Pixel coordinate grounding data
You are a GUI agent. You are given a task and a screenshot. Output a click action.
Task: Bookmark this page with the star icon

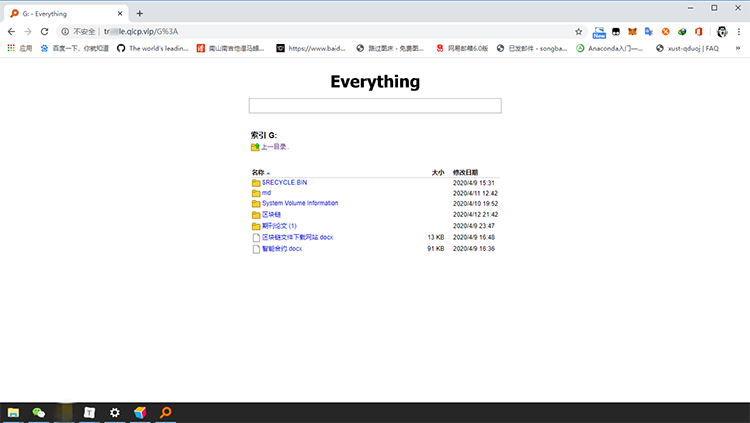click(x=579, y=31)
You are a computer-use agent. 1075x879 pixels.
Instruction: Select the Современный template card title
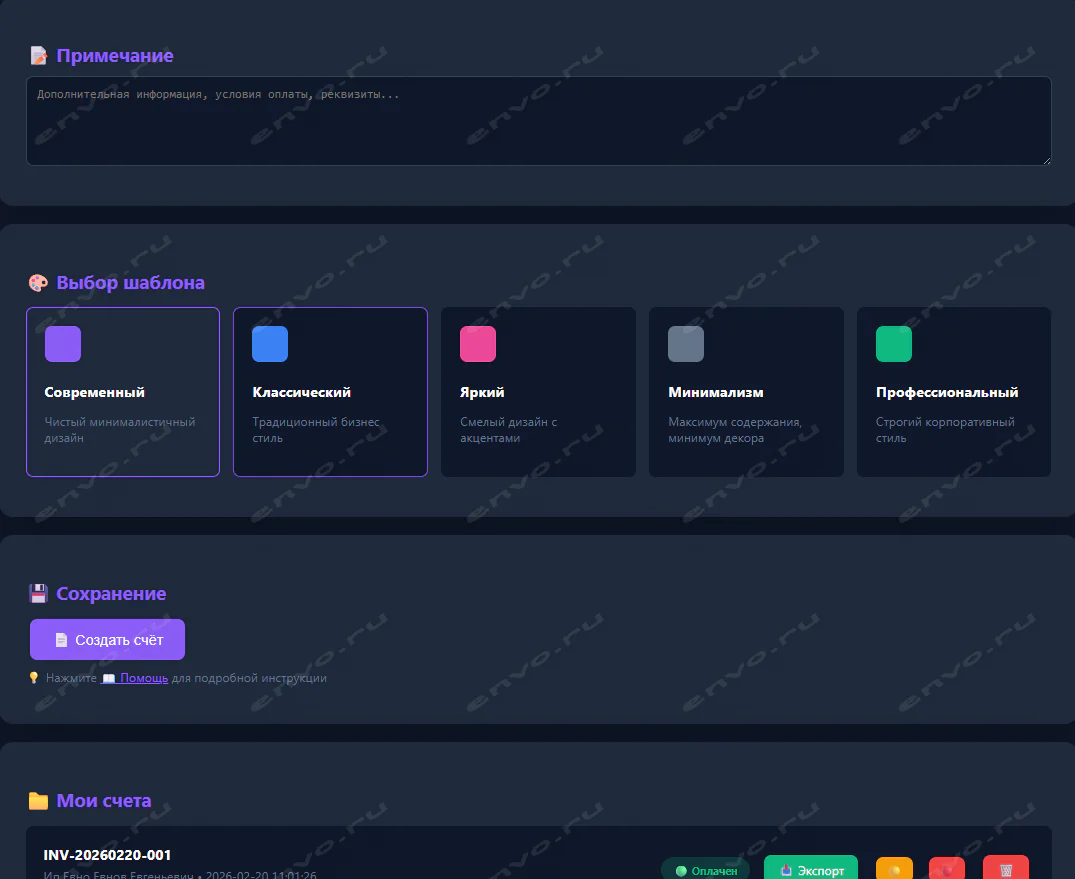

The task: Please output all the records above exactly, leaving out every picture.

Task response:
You are a GUI agent. You are given a task and a screenshot. Output a click action.
Task: Bookmark this page with the star icon

click(x=579, y=31)
You are a computer-use agent. 1075x879 pixels.
Instruction: Select the Современный template card title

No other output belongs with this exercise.